Dataset entries START

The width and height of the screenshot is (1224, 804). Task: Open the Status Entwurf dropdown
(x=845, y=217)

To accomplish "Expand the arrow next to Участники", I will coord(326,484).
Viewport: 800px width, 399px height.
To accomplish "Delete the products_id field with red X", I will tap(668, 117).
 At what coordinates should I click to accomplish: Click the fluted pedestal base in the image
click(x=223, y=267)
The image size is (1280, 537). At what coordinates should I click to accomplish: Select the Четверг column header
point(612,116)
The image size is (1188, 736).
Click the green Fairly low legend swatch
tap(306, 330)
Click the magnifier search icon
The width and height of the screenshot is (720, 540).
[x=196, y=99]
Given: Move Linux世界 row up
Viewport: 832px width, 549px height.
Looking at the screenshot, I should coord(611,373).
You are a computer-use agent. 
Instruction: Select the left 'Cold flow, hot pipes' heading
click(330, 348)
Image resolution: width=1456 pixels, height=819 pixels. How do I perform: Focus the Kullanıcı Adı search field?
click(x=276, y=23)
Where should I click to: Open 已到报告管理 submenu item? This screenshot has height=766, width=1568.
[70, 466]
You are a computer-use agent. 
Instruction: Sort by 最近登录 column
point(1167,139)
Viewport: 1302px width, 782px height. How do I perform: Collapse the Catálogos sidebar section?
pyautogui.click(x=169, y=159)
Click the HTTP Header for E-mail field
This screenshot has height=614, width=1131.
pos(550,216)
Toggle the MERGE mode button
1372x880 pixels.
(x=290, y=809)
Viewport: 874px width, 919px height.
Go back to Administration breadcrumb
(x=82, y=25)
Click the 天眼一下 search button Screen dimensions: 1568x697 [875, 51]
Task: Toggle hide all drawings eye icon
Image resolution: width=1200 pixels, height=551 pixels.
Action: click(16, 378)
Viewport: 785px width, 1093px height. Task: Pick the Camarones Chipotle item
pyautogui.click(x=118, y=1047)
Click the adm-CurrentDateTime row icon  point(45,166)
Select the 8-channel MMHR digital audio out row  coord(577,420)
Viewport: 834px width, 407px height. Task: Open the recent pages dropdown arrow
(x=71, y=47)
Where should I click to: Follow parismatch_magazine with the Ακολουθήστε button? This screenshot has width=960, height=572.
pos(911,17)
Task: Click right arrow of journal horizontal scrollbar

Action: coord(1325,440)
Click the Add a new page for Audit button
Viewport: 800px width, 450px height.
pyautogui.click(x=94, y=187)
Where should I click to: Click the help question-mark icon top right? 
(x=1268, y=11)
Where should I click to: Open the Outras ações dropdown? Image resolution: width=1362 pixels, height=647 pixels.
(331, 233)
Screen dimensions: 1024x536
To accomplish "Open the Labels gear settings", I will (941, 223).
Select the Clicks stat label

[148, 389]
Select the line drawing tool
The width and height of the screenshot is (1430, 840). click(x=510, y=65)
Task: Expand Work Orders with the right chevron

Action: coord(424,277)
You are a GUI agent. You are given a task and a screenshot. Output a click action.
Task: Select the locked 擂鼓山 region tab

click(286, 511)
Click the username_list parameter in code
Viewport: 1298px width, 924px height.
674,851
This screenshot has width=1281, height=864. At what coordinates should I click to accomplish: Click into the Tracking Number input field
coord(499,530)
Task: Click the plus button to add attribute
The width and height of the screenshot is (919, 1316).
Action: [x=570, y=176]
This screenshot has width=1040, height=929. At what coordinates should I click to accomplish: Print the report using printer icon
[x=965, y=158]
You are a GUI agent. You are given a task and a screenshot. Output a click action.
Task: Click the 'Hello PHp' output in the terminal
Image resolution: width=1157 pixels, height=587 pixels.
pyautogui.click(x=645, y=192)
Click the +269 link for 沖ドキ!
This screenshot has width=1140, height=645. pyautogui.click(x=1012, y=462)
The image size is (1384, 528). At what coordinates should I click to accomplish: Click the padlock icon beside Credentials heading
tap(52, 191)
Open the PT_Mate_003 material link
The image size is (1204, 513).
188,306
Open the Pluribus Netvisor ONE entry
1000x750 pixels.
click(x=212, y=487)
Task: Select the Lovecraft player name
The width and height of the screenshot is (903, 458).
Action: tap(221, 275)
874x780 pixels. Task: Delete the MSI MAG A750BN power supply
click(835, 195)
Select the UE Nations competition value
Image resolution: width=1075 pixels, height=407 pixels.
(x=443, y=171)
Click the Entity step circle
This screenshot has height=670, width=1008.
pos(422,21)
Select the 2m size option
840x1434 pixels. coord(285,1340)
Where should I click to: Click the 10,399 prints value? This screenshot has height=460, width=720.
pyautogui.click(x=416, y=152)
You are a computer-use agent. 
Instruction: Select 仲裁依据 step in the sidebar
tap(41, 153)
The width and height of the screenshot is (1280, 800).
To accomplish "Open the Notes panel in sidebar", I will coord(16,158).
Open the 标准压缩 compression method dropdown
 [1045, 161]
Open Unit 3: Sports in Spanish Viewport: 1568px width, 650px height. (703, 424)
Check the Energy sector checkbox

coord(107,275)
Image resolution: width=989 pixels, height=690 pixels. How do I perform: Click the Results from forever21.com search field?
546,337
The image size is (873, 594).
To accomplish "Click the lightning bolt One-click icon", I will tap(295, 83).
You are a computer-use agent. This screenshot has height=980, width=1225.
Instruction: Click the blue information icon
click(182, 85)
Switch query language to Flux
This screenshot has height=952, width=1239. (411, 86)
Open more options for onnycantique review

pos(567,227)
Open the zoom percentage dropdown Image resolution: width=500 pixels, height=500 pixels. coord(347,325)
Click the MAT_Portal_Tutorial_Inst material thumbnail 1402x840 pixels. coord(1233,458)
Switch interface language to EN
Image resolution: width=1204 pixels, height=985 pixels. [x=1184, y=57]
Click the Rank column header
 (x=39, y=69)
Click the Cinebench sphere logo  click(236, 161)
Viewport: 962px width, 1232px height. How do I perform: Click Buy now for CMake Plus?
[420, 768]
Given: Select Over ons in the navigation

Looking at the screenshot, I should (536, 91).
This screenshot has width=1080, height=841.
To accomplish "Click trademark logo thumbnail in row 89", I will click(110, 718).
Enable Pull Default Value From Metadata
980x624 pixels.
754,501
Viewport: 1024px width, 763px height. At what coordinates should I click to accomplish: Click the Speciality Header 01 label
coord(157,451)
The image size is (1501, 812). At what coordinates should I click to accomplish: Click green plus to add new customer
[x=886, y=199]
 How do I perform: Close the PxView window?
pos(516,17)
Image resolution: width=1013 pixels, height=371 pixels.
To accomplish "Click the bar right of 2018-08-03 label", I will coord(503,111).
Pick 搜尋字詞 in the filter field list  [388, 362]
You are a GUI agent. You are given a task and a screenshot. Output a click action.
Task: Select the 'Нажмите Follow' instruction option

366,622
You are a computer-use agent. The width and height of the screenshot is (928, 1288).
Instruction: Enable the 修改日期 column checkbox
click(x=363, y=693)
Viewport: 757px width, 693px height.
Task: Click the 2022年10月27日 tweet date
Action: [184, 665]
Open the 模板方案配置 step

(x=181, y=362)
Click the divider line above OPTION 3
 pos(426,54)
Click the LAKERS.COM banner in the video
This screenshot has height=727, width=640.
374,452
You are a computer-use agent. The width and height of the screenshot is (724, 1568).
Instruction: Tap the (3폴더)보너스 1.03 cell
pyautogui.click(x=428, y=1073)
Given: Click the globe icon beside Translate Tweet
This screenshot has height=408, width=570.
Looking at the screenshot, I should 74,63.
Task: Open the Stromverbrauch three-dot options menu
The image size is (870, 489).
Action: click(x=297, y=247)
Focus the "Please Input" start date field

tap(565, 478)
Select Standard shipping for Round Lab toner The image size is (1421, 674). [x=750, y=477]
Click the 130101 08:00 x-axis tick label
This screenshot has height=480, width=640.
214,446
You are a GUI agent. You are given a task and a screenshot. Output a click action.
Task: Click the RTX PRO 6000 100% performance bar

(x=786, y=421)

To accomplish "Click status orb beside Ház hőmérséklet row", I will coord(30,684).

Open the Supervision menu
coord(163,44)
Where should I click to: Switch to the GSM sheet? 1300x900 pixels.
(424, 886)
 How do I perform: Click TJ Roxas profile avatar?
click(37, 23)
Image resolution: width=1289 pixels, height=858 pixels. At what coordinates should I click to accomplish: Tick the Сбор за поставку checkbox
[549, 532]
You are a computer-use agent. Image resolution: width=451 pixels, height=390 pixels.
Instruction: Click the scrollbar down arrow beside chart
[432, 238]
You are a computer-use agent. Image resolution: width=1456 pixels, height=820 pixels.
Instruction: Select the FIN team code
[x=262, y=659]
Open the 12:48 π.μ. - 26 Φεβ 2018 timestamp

Dataset entries END

● What you will do
Nothing but the lines from the one containing "Task: Click the RTX" to the end of the material should be printed, each exactly as written.

● Written reply
Task: Click the RTX PRO 6000 100% performance bar

(x=786, y=421)

To accomplish "Click status orb beside Ház hőmérséklet row", I will coord(30,684).

Open the Supervision menu
coord(163,44)
Where should I click to: Switch to the GSM sheet? 1300x900 pixels.
(424, 886)
 How do I perform: Click TJ Roxas profile avatar?
click(37, 23)
Image resolution: width=1289 pixels, height=858 pixels. At what coordinates should I click to accomplish: Tick the Сбор за поставку checkbox
[549, 532]
You are a computer-use agent. Image resolution: width=451 pixels, height=390 pixels.
Instruction: Click the scrollbar down arrow beside chart
[432, 238]
You are a computer-use agent. Image resolution: width=1456 pixels, height=820 pixels.
Instruction: Select the FIN team code
[x=262, y=659]
Open the 12:48 π.μ. - 26 Φεβ 2018 timestamp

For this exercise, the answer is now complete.